Seton vs. Hospital District?

The success of a Travis Co. hospital district may depend on whether Seton Healthcare Network agrees to delay plans to build a new $200 million children's hospital, leaders of a district working group assert. Clarke Heidrick and Lowell Lebermann, who co-chair the steering committee facilitating the creation of a health-financing district, have asked both Seton and the city of Austin to wait until a more urgent matter is settled -- a city-county plan to share the cost of indigent health care.

Seton stunned observers two weeks ago by announcing plans to build a new children's facility -- thus calling into question the future viability of city-owned Children's Hospital of Austin, which Seton currently leases and operates along with Brackenridge Hospital. Hospital district backers fear that those concerns will distract public attention at a time when they're trying to rally support. A Central Texas hospital district would require authorization from the 2003 Legislature and then would be put to voters in November 2003.
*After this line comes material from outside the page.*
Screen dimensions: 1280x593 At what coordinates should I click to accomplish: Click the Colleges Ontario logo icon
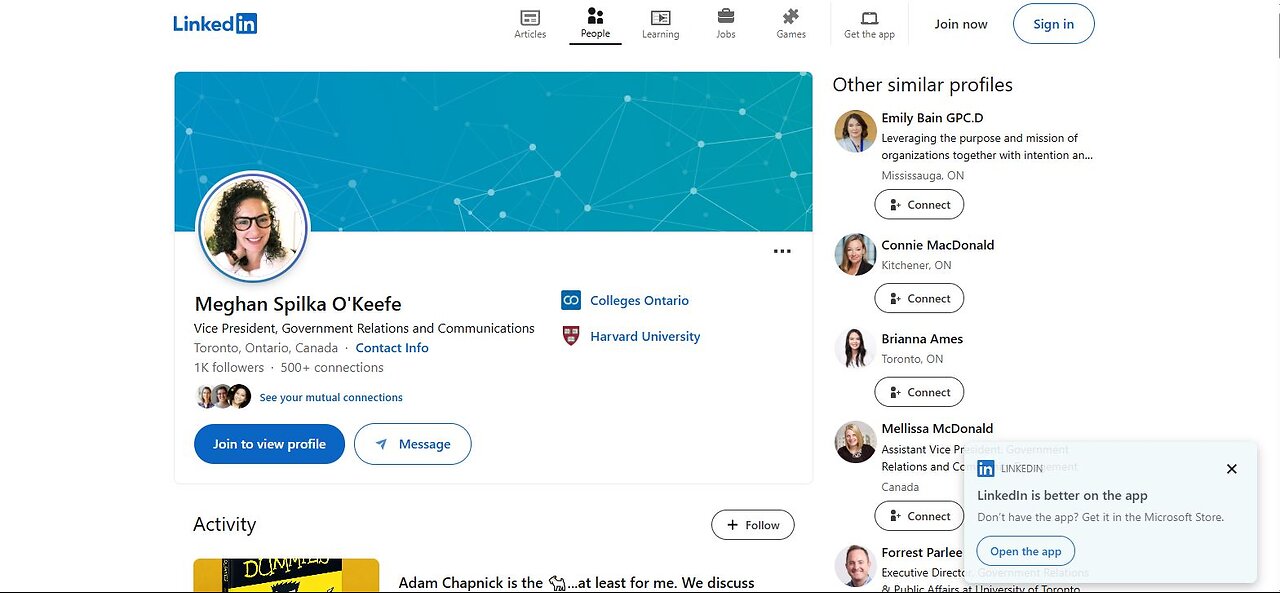coord(571,300)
"We would prefer not to have a decision made on the Children's Hospital until a hospital district is in place and an independent board of trustees can then act on the issue," said Heidrick, who along with Lebermann oversees a committee of various health care and community representatives. The group, he says, "intends to pull together the facts surrounding the question of not only what's best for children's health care, but also what's best for trauma care, emergency care, and indigent care at Brackenridge." Heidrick and other committee members addressed these concerns in a meeting with Seton officials late Tuesday afternoon.

But Pat Hayes, Seton's interim president and CEO, says "relocating" Children's Hospital would neither harm efforts to form a hospital district nor siphon money out of the district. Hayes said City Manager Toby Futrell has agreed to introduce some "educational programs" to the community to better explain Seton's position. "What I urge [hospital district advocates] to do is to take a look at why Children's Hospital needs to be expanded," she said, while trying to dispel concerns the new hospital would turn its back on the poor. "We would serve all children, not just children whose families can pay for treatment." Seton wants the city to amend its lease by striking the word "Brackenridge" as the designated site for pediatric care, thus allowing Seton to relocate the children's facility, possibly to property in North Austin (Seton officials were expected to announce the location Wednesday night, after the Chronicle went to press). Hayes said a demographic study indicates the hospital will be closer to some low-income families and further from others, and officials are weighing various transit options for those without transportation.

The city can, of course, decline to amend the contract, but that's not likely to stop Seton from building a new children's hospital. So far, Mayor Gus Garcia is clear on where he stands on the issue. "I'm not interested in amending the contract," he said. "If they want to build another hospital, we can't stop them. But the way I see it, we already have a contract. And a contract is a contract."